To Electrolysis and Back Again
By the mid-1850s battery technology had improved in output and reliability to the point that the first electrolytic production of aluminum was possible. Aided by this advance, and foreshadowing Hall's and Héroult's twinned, simultaneous discovery 32 years later, the first electrolysis of aluminum was also developed independently by two parties.
The first researcher to claim to produce elemental aluminum by electrolysis was the German Robert Wilhelm von Bunsen, who by coincidence had taken Wöhler's place as a chemistry teacher at the Higher Polytechnic School at Kassel in 1836. A man of wide-ranging interests, Bunsen ultimately became famous for developing the spectroscope and for the use of iron-oxide hydrate as an antidote to arsenic poisoning. (Curiously, he did not invent the burner that carries his name; that was the work of his assistant Peter Desaga, who improved on a design by Michael Faraday.) In 1841 Bunsen improved on an 1839 battery design by William Robert Grove, who a few years later also produced the first hydrogen-oxygen fuel cell.
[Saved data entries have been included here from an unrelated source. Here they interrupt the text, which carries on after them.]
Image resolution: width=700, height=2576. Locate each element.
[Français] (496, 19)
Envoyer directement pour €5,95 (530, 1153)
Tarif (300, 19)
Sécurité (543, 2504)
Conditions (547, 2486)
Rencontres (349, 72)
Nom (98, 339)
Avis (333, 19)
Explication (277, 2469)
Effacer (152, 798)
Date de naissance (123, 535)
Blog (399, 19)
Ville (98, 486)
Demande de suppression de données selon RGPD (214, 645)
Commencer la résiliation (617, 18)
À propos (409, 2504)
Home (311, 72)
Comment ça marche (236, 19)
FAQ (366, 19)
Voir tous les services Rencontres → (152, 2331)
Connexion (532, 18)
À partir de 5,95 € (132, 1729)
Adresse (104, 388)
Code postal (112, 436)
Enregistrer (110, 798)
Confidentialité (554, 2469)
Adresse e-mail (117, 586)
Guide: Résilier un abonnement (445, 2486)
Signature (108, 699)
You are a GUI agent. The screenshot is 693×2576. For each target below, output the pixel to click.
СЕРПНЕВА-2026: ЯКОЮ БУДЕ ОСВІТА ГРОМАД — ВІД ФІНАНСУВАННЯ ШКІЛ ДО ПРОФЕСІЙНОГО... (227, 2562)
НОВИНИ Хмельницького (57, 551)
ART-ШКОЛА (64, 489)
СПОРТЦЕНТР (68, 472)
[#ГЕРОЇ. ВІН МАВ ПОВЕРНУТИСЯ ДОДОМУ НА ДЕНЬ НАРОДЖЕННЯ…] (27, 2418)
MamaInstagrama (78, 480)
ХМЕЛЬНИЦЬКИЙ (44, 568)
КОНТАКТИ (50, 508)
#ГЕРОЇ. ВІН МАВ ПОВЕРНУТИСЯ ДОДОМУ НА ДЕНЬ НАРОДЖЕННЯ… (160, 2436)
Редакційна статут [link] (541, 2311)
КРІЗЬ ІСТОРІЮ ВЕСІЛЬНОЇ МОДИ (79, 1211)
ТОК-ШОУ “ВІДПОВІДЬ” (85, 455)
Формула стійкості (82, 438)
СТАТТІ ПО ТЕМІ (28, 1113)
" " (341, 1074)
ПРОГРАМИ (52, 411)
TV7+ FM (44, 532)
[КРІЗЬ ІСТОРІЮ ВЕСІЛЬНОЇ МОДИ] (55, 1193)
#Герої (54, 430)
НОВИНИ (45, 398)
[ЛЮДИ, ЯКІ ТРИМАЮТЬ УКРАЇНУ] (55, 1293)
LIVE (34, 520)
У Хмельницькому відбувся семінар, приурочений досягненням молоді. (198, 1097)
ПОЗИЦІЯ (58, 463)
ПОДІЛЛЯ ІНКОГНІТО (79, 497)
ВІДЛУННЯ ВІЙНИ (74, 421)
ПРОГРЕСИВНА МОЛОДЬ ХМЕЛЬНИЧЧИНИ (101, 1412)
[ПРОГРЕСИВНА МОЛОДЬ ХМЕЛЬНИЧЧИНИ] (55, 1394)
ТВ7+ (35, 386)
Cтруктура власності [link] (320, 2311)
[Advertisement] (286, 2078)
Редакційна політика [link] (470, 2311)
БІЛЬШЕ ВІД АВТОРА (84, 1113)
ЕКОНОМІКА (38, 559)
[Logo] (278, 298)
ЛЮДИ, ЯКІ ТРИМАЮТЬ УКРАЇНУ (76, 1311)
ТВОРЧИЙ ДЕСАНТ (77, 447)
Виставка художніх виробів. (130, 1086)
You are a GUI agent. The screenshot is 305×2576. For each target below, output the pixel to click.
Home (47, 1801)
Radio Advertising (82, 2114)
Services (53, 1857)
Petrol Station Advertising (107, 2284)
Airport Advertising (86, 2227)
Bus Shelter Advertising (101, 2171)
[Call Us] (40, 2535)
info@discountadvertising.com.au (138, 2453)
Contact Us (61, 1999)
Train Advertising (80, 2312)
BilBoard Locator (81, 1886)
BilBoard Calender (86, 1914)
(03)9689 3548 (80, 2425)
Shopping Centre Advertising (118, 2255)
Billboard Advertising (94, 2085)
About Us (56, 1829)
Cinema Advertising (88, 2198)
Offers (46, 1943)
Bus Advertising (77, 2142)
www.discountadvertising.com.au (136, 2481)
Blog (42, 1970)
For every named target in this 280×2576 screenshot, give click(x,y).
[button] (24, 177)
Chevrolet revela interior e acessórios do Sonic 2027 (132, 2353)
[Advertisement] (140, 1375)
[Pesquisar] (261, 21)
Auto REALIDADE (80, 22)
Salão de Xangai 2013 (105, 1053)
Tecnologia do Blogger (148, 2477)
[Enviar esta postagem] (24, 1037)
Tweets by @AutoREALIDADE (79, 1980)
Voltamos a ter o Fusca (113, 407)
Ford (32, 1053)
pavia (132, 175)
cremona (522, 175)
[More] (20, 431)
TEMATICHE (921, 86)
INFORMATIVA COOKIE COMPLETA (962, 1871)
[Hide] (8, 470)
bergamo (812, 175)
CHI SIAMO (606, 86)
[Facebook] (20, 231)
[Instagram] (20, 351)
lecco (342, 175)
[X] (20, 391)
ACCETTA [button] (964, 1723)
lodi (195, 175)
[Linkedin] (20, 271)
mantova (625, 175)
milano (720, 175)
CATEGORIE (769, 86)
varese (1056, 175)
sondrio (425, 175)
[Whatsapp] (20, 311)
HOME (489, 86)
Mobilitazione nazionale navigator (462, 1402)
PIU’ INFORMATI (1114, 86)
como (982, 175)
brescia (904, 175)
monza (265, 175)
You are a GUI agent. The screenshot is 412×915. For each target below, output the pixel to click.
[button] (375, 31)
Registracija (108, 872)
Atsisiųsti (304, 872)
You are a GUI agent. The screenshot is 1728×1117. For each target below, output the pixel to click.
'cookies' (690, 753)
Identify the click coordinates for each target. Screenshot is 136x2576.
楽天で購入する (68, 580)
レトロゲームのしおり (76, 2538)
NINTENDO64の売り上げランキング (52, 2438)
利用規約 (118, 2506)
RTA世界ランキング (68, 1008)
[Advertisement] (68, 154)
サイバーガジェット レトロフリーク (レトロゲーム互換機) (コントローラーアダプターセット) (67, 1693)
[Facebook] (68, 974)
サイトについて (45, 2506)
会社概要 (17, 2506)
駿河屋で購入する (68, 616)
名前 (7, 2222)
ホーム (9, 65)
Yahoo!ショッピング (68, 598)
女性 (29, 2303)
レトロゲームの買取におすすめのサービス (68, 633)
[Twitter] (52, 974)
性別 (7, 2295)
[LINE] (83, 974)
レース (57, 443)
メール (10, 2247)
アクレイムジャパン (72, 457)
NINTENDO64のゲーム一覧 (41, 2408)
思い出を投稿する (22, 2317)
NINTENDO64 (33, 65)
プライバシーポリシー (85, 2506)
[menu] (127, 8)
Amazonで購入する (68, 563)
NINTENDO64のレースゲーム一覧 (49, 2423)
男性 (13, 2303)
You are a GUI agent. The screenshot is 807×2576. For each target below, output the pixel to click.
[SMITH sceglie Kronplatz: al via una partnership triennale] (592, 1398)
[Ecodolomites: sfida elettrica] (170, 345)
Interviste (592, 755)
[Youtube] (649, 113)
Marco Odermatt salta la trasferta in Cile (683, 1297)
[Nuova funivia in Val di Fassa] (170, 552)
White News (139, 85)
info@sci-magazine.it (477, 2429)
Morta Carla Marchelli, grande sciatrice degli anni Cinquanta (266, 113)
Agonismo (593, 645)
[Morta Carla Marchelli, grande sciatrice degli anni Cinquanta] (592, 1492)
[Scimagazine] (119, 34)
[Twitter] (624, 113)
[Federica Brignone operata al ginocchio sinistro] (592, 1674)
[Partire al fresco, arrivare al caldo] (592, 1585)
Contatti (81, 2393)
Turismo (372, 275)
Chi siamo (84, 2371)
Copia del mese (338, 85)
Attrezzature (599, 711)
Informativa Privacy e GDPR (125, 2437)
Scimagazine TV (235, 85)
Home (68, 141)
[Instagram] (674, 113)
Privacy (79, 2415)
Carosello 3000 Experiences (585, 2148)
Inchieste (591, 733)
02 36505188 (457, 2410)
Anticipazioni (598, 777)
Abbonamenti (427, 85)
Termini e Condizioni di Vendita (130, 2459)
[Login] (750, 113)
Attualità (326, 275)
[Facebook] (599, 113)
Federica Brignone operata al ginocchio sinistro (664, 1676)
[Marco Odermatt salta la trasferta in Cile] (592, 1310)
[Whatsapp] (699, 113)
Bunsen lowered the cost of Grove's battery by replacing the platinum cathode with a more cost-effective carbon one inside the battery itself. With these batteries he started experimenting with electrolysis, producing pure chromium, magnesium, manganese, sodium, barium, calcium, and lithium, in addition to very small amounts of what he believed to be aluminum in 1854. But he then moved on to other areas of interest, publishing his important paper on emission spectroscopy in 1860.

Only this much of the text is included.